An outpatient’s services strategy had been drafted in December 2014. However, this lacked detail. A review of outpatient services had started to audit the current outpatient service delivery and clinical work streams but this was not yet completed. There were limited key performance indicators for outpatients. Radiology discrepancy and peer review meetings were inconsistent with the Royal College of Radiology (RCR) Standards.

Surgery

Good

Updated 23 October 2015

We found that surgical services were safe. However, staff in the main operating theatres told us there were no pre-planned maintenance and deep cleaning schedules.

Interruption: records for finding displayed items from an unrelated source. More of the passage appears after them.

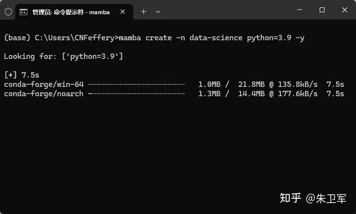Click the 知乎 watermark logo
The width and height of the screenshot is (356, 214).
point(290,198)
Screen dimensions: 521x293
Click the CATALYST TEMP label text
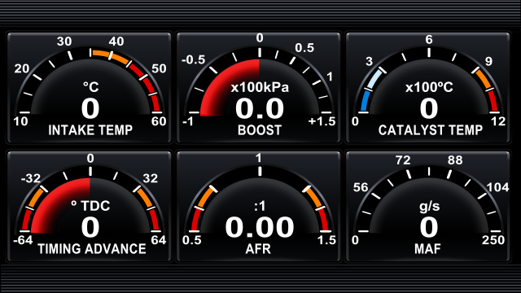pyautogui.click(x=431, y=130)
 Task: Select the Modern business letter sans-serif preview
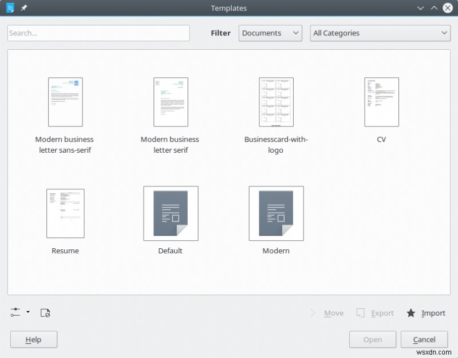click(x=65, y=102)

We also found that the theatres’ sterile supply room had not been adequately cleaned.

We found that surgical services were effective although we had concerns about the level of mandatory training, with the service not meeting the trust target that 85% of all staff should have received mandatory training.

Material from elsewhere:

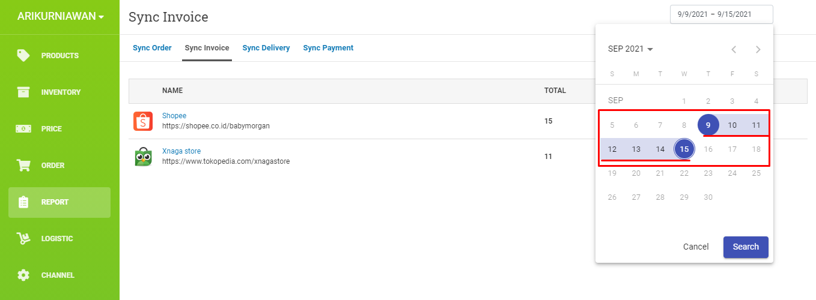Click the Products tag icon
The width and height of the screenshot is (816, 300).
23,55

We found that the service was caring, responsive and well-led. Patient access and flow compliance with the ‘referral to treatment’ (RTT) targets were affected by the numbers of medical patients admitted to surgical wards.

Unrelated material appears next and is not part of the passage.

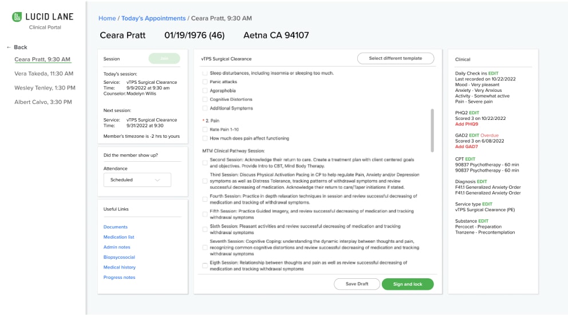Check the Panic attacks checkbox
Screen dimensions: 568x315
pos(205,82)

Urgent and emergency services

Requires improvement

Updated 14 March 2019

We rated this service as requires improvement. Safe, effective and well led were rated as requires improvement. Caring and responsive were rated as good.

Maternity

Good

Updated 10 July 2018

We rated the service as good because:

  • Risk assessments and records were completed. Learning from incidents and investigations was shared with staff at team meetings and individually with their managers. The trust produced a monthly staff update, which included learning from incidents.
  • External audits take place and these included the National Maternity and Perinatal audit. This was in response to an escalation of third and fourth degree tears; an action plan was produced and a working party of matrons and obstetricians were working to address the actions identified.
  • To help meet women’s needs, specialist midwives were employed by the service. These included specialists for teenage pregnancies, antenatal screening, safeguarding, bereavement, diabetes and infant feeding. Specialist support was also available through the learning disabilities specialist nurses and perinatal mental health consultant.
  • Although staff were not up to date with safeguarding training, procedures were in place to refer and safeguard adults and children from abuse. Staff were aware of the procedure to follow. This included referral to the mental health team.
  • Consultant cover on labour ward was in line with current guidance and the ratio of midwife to birth ratio was slightly better than the national average.
  • In November and December 2017, women received 1:1 care in labour 91% of the time compared to the trust target of 90%.
  • All staff spoke positively and were proud of the quality of care they delivered. We observed good team working, with midwives working collaboratively and with respect for each other’s roles.

However:

  • When we inspected in 2015, staff told us they had not had an appraisal in the preceding 12 months. At this inspection, we found the trust continued not to meet its appraisal target of 90% compliance for nursing and medical staff.
  • At the previous inspection, a large number of staff had not received mandatory training in a number of subjects. At this inspection, we found medical staff continued to be non-compliant for mandatory training.
  • Nursing staff we spoke with told us that the induction of labour procedures varied depending on the doctor who saw the patient, this meant the induction of labour policy was not followed consistently on both sites at the time of our inspection. Following our inspection the Trust introduced an audit process.Both medical and midwifery staff were not meeting the target for safeguarding training.
  • We found several policies were past their date of review and this included the induction of labour policy. Managers were aware of this and taken steps to quickly address this.
  • Some staff felt senior managers had not engaged with them sufficiently about proposed changes; including staffing, ward and location rotation.